-- begin Passage provided --

The country has concluded trade agreements with various countries including the Mediterranean agreements, the ACP Agreements (which remove most customs duties for developing countries in Africa, the Caribbean and the Pacific) and the Generalised System of Preferences. The importation of goods into the European Union requires an Entry Summary Declaration for the Import Control System aimed at encouraging more trade in goods, which is promoted by the World Customs Organisation.
Retail in Luxembourg has a small market, but the country has one of the highest levels of purchasing power in the world. Consumer spending is high, up to 70% more than in Belgium or the Netherlands. Currently, the retail sector is occupied by three key players: Cactus, Louis Delhaize and Auchan. Since it has no coastline, the country must rely on an extensive and very well maintained road network to transport goods and transport by train is on the increase. In addition to road transport Luxembourg also operates domestic airports.

-- end Passage provided --
-- begin Listing --

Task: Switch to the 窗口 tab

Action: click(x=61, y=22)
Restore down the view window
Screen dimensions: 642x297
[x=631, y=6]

-- end Listing --

What is asked » Pick up the passage on Luxembourg's trade and retail after its last sentence and keep writing. You won't need the material to complete the work.

Written reply »
Luxembourg’s industry is dominated by the production of plastic and chemical products. Steel production and the production of mineral products are also primary industrial sectors.
In Luxembourg, the working day may not exceed ten hours and the working week is limited to 40 hours.
Although permanent contracts are most common, fixed-term contracts are also possible; however, the latter are highly regulated by law. The retirement age is 65 and the minimum wage is calculated according to the employee’s age and qualifications, but the minimum level is 1,610 EUR.
Social insurance contributions paid by the employer vary between 12.61% and 14.86% and between 11.80% and 14.05% are contributed by the employee.
The two main trade unions in Luxembourg are the LCGB and the OGBL and 50% of the employees are members.